A widely accepted classification of face-detection techniques [] distinguishes them into two categories: feature-based and image-based approaches. On the one hand, feature-based techniques make explicit use of face knowledge by extracting local or global features (e.g., eyes, nose, mouth) and use this knowledge to classify between facial and non-facial regions. The active shape model (ASM) [] and the Viola–Jones method [] are two of the most applied and successful feature-based methods so far. On the other hand, image-based approaches learn to recognise a face pattern from examples following a training step for classifying examples into face and non-face prototype classes. The only image-based approach, applied by the surveyed studies, is the Constrained Local Neural Field (CLNF) [].
There is also academic and commercial software that performs joint face-detection and landmark localization, such as OpenFace [], FaceSDK [], IntraFace [], ‘dlib’ library [], OpenCV [], PittPatt SDK [], InsightFace [], and FAN [].
A total of 18 papers among those surveyed (24) use the face-detection and landmark-tracking methods represented in Table 5.
Table 5.
Algorithms and software tools applied for face detection and landmark tracking by surveyed papers.

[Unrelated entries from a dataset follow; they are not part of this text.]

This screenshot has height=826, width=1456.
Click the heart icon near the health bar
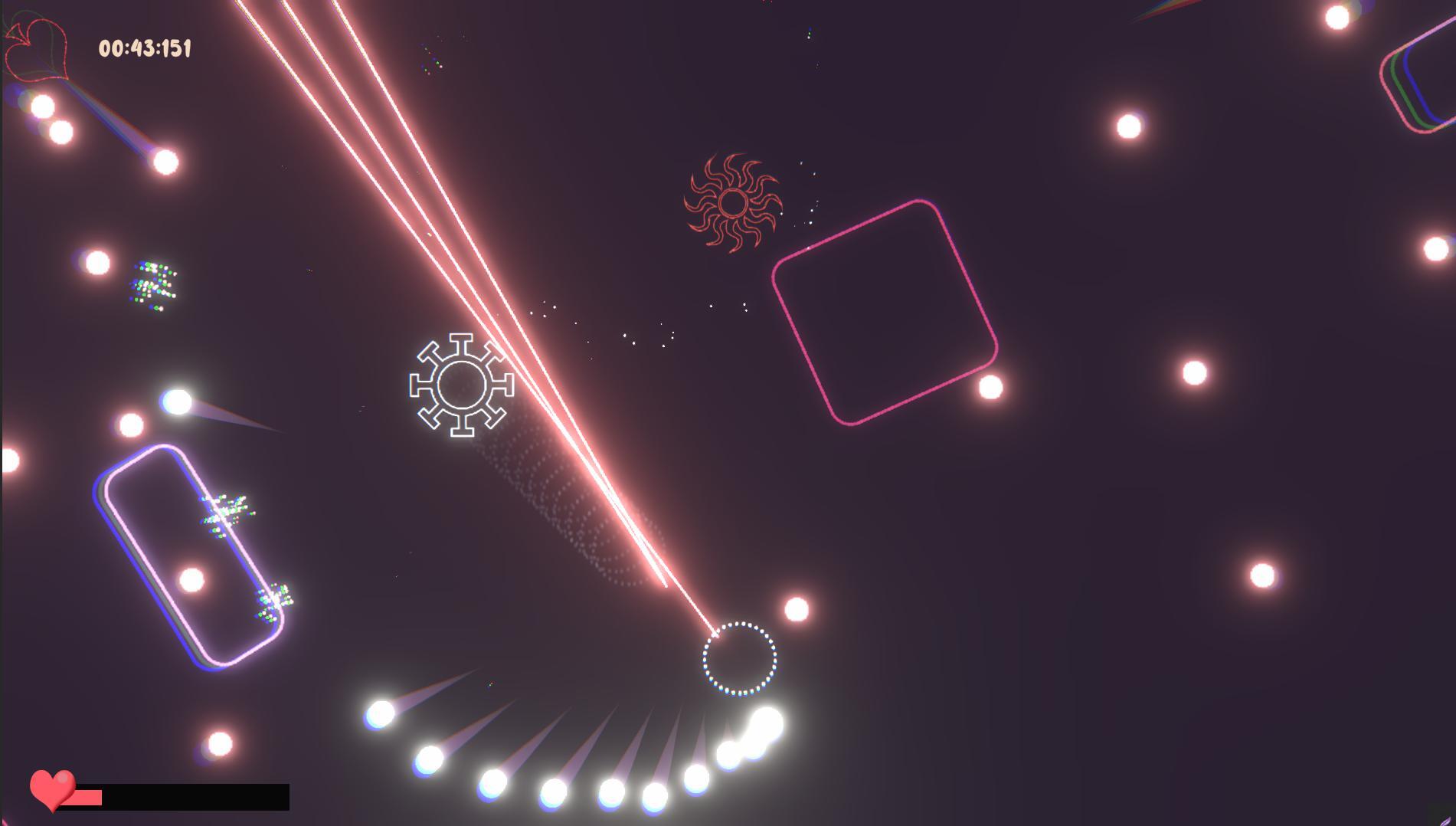tap(52, 791)
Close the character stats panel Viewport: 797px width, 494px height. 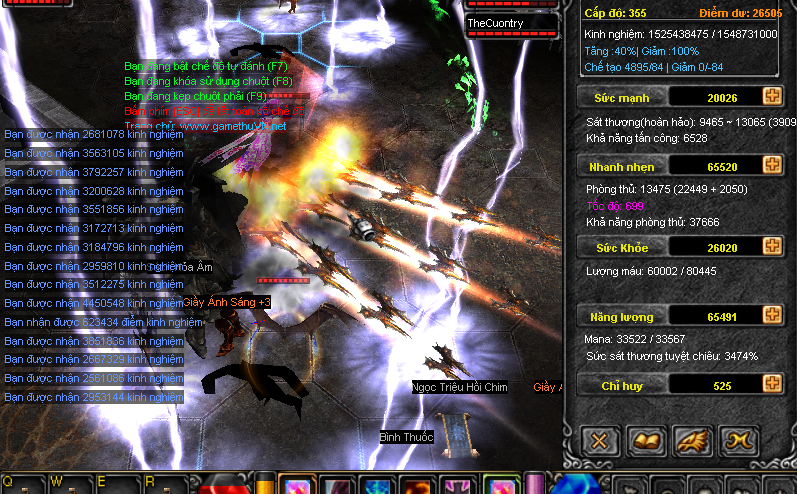[600, 440]
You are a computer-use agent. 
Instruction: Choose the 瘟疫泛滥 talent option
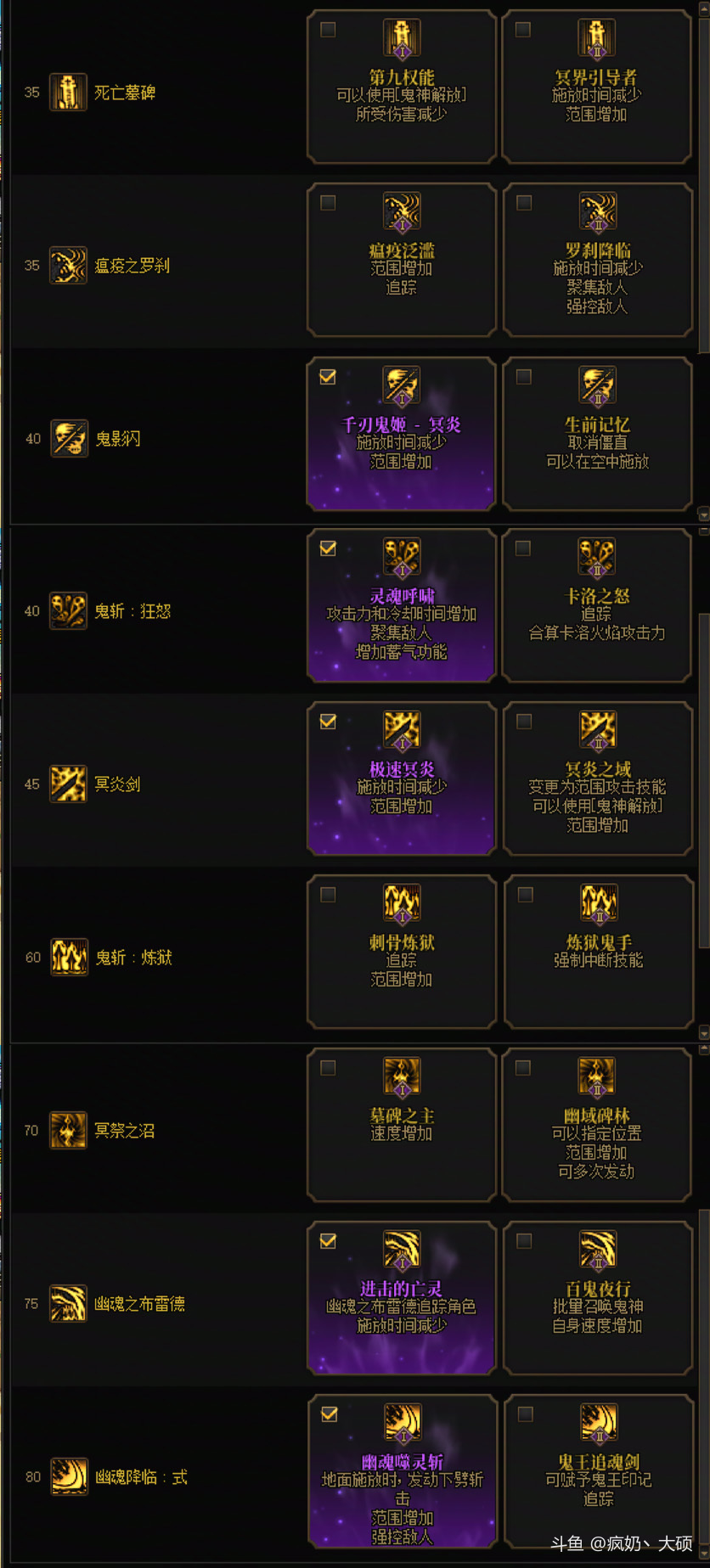(401, 260)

From the table, we can observe that during the video pre-processing step, mainly 2D methods are used (17 studies; 94%), while only two works apply 3D methods. Moreover, the majority of the studies (14 studies; 78%) apply academic and commercial software that allows joint face-detection and landmark localization tasks to be performed. OpenFace [] is the open-source tool most applied by surveyed facial-deception-detection works (7 studies; 39%). The remaining three surveyed works use specific face-detection and face-tracking algorithms, mainly belonging to the feature-based category. The most applied algorithms are the Viola–Jones face detector [] and the Constrained Local Neural Field (CLNF) [] used for face detection and face tracking, respectively.

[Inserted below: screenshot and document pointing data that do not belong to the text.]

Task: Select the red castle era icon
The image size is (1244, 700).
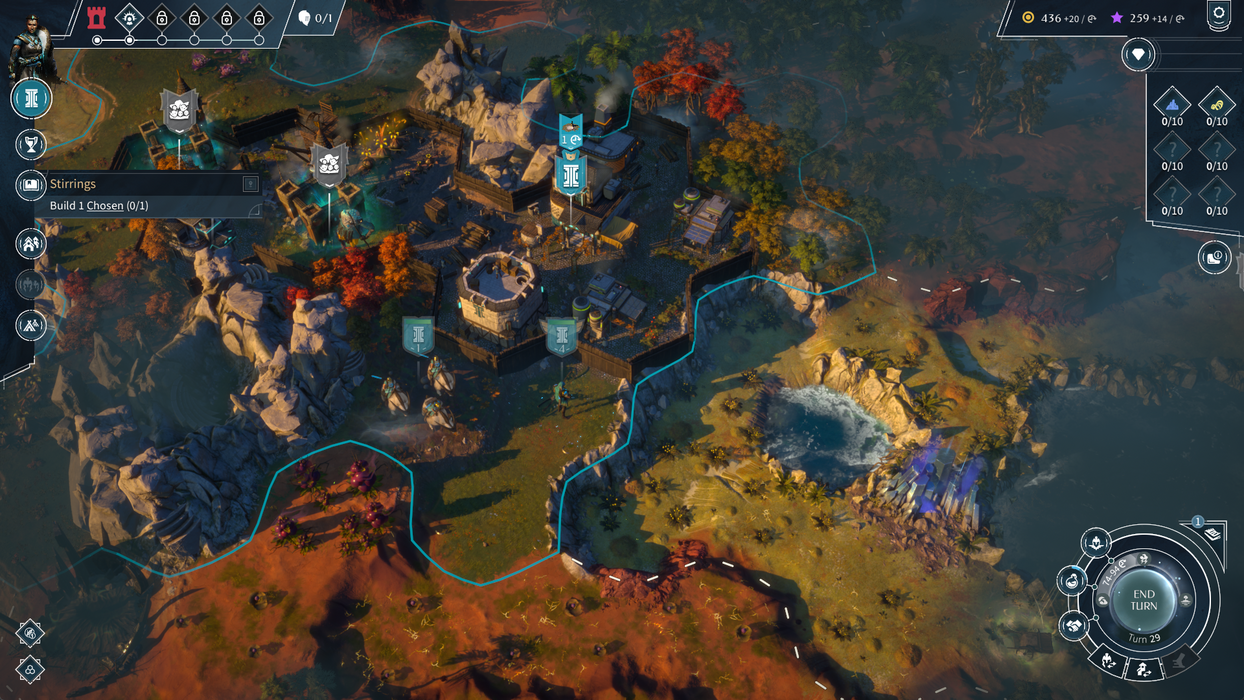Action: (x=96, y=17)
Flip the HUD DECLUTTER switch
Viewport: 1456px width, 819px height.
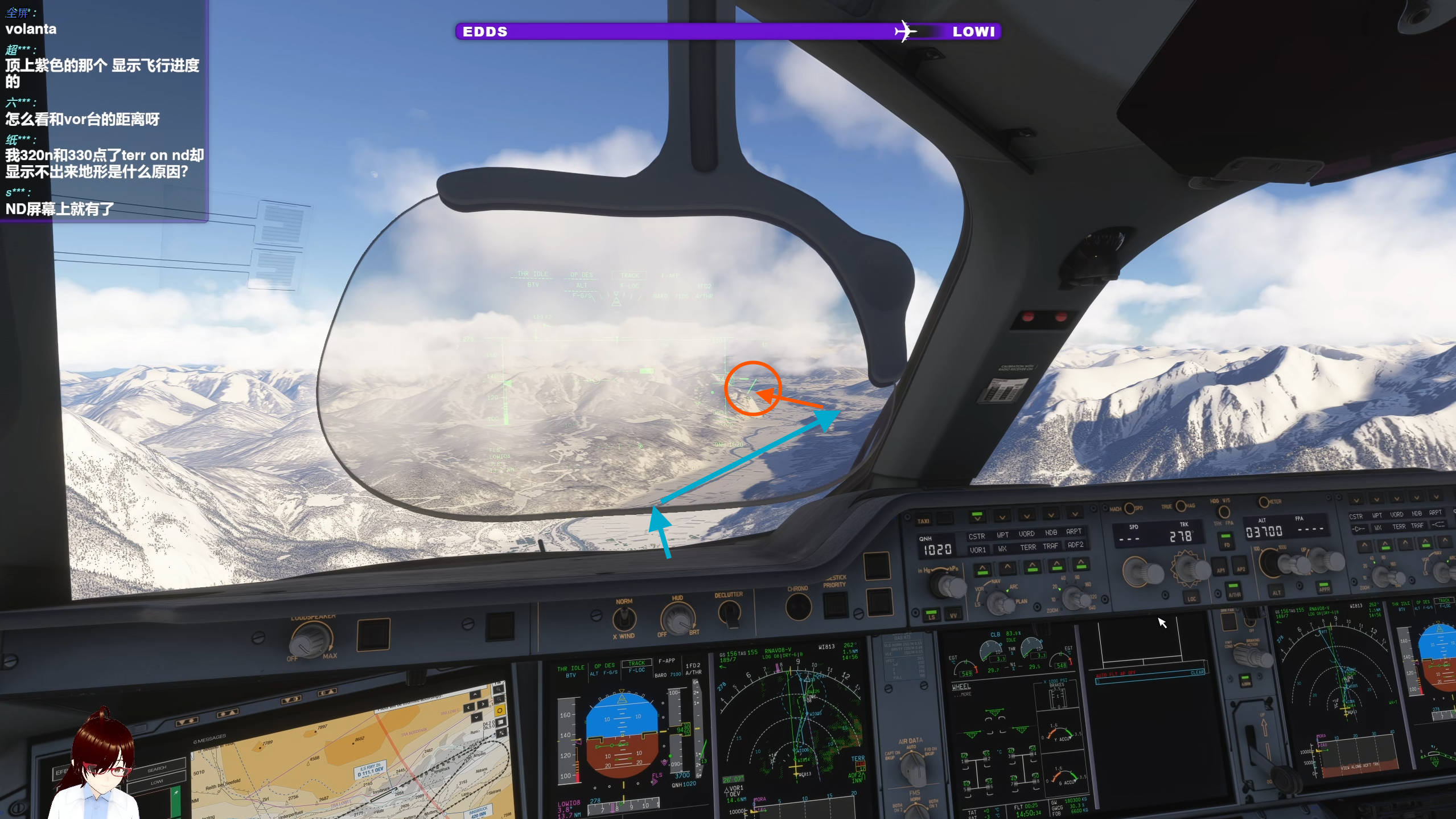pyautogui.click(x=729, y=612)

5.2. RQ2: Which Facial Features for Automated Deception Detection Are Extracted?
The feature-extraction process consists of transforming raw data into a set of features to be used as reliable indicators for detecting deceptive behaviours.
A multitude of facial cues has been correlated with deception in the literature, including lip pressing, eye blinking, facial rigidity, smiling, and head movement. A total of 22 papers among those surveyed (24 studies) extracted the following 10 facial features, represented in Table 6 with the respective number: (I) facial expression; (II) facial rigidity; (III) head pose; (IV) eye blink; (V) eyebrow motion; (VI) wrinkle occurrence; (VII) mouth motion; (VIII) gaze motion (IX); lip movement (X).
Table 6.
Facial features extracted by surveyed studies.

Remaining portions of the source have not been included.